Exercise tasks:
A: Decide whether each statement agrees with the excavation thread below. For each one, answer yes or no and quote the words from the thread that settle it.
(i) The tank measures 16' long and 8' wide.
(ii) The sump chamber is attached directly to the tank.
(iii) Kgmz favors sloping the excavation over using a slide rail system.
B: Transcribe the passage of the excavation thread that starts at "To answer a" and ends at "of the tank.".
C: Answer these questions from the excavation thread:
(i) What type of soil is at the site?
(ii) What material does the poster ask about using to replace undermined load-bearing soil?
(iii) What does the clear span system lack that the slide rail system in the video has?

Extract:
To answer a previous question the tank is 16' long 8' wide, 13' 2" high. the soils are cobbly gravel as it is uphill from a river. I dont think the ground water comes into play up there until the very bottom of the excavation for the tank. The sump chamber is another story as it is almost 5' lower, but it is detached and 5-10ft away from the far end of the tank.


existing -
- O ----------sump
----------- * Gah! this drawing worked before. 
[ * * musta got reformatted
[ * *
[ * *
[ * *
[ * < ------Tank
[
[
--------------------------------------------
-
New addition -
-



that is the proposed layout, like I said the redesign is not even done yet.
I like the ideas so far, one thing I thought of asking was if I could replace any of the load bearing soil that gets undermined with flowable fill. It is really the 45* angle of load bearing soil that I am most worried about.

thanks for all of the input


----------



## Kgmz (Feb 9, 2007)

At least you will have the narrow end of the tank by the building. But I would still use a slide rail system to minimize excavation, if you slope it that is a lot more dirt.

Found this video that shows a typical slide rail system. They also make a clear span sytem without the roller bar in the middle for long excavations that require a upright in the middle.

http://video.google.com/videoplay?docid=-1350383230781987364#


----------



## nedly05 (Oct 3, 2009)

Recorded data:

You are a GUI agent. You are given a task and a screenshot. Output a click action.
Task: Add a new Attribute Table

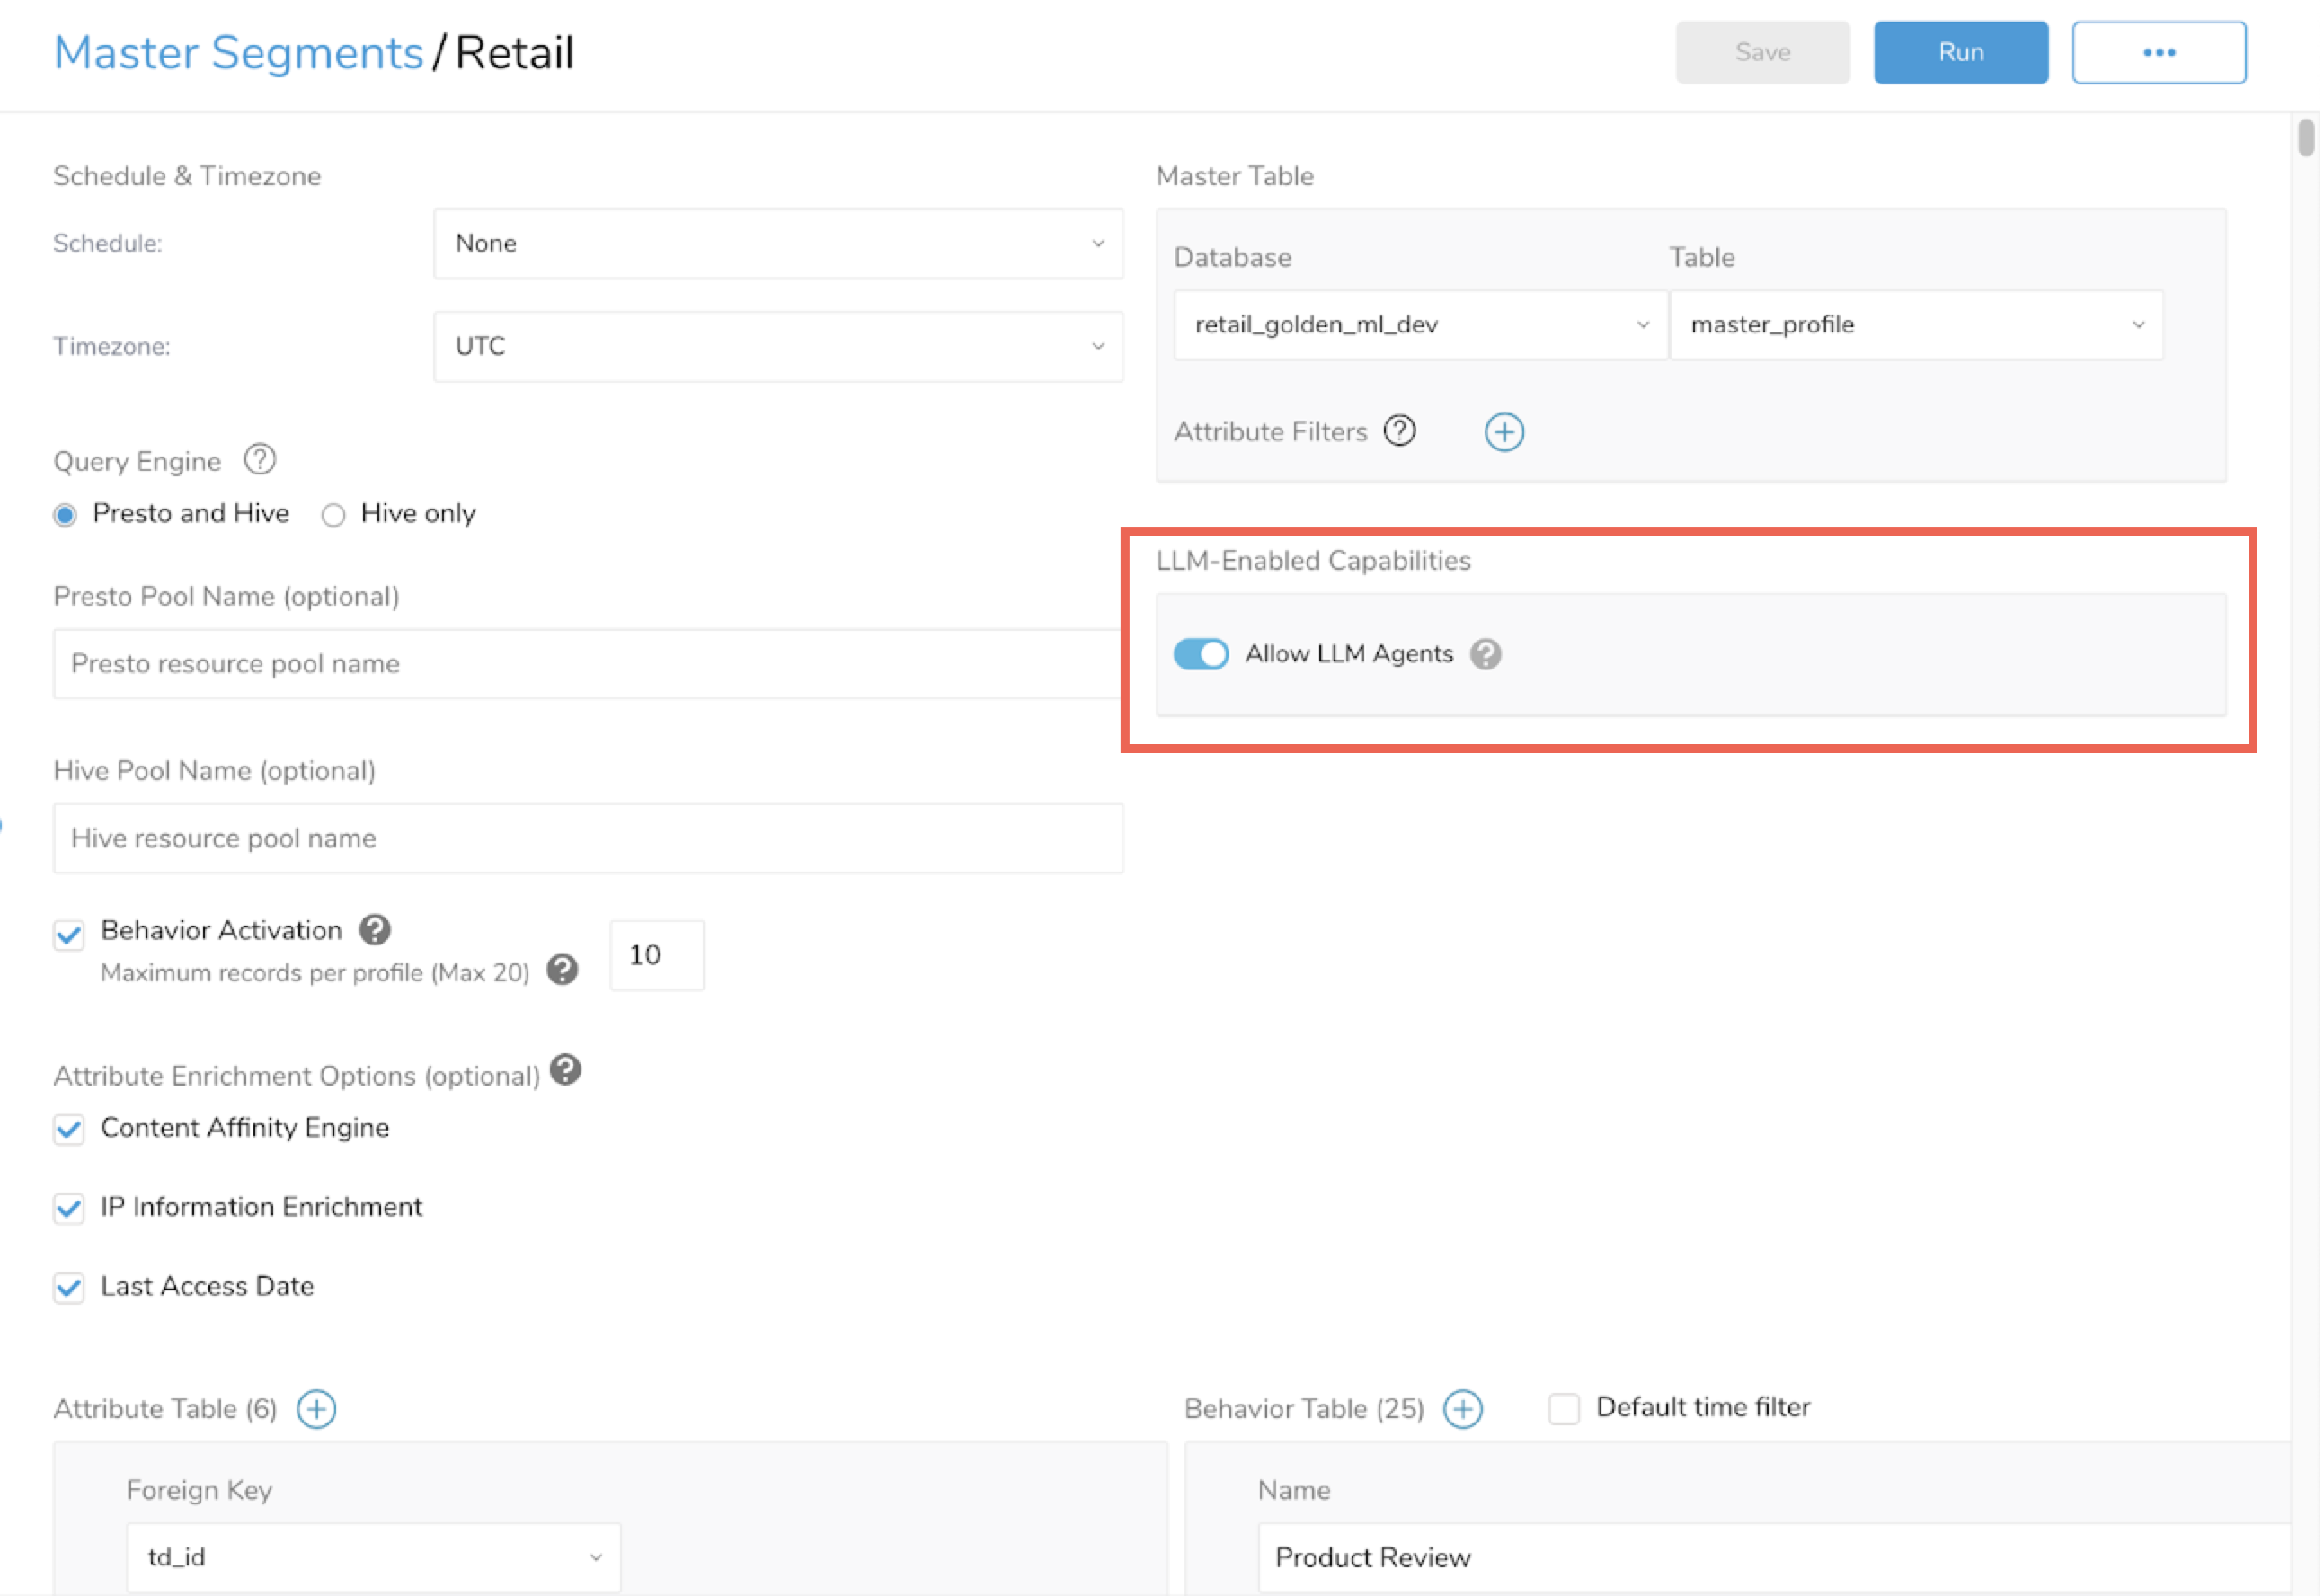point(317,1409)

Responses for each task:
A:
(i) Yes: "the tank is 16' long 8' wide, 13' 2" high"
(ii) No: "it is detached and 5-10ft away from the far end of the tank"
(iii) No: "But I would still use a slide rail system to minimize excavation, if you slope it that is a lot more dirt."

B:
To answer a previous question the tank is 16' long 8' wide, 13' 2" high. the soils are cobbly gravel as it is uphill from a river. I dont think the ground water comes into play up there until the very bottom of the excavation for the tank. The sump chamber is another story as it is almost 5' lower, but it is detached and 5-10ft away from the far end of the tank.

C:
(i) Cobbly gravel
(ii) Flowable fill
(iii) The roller bar in the middle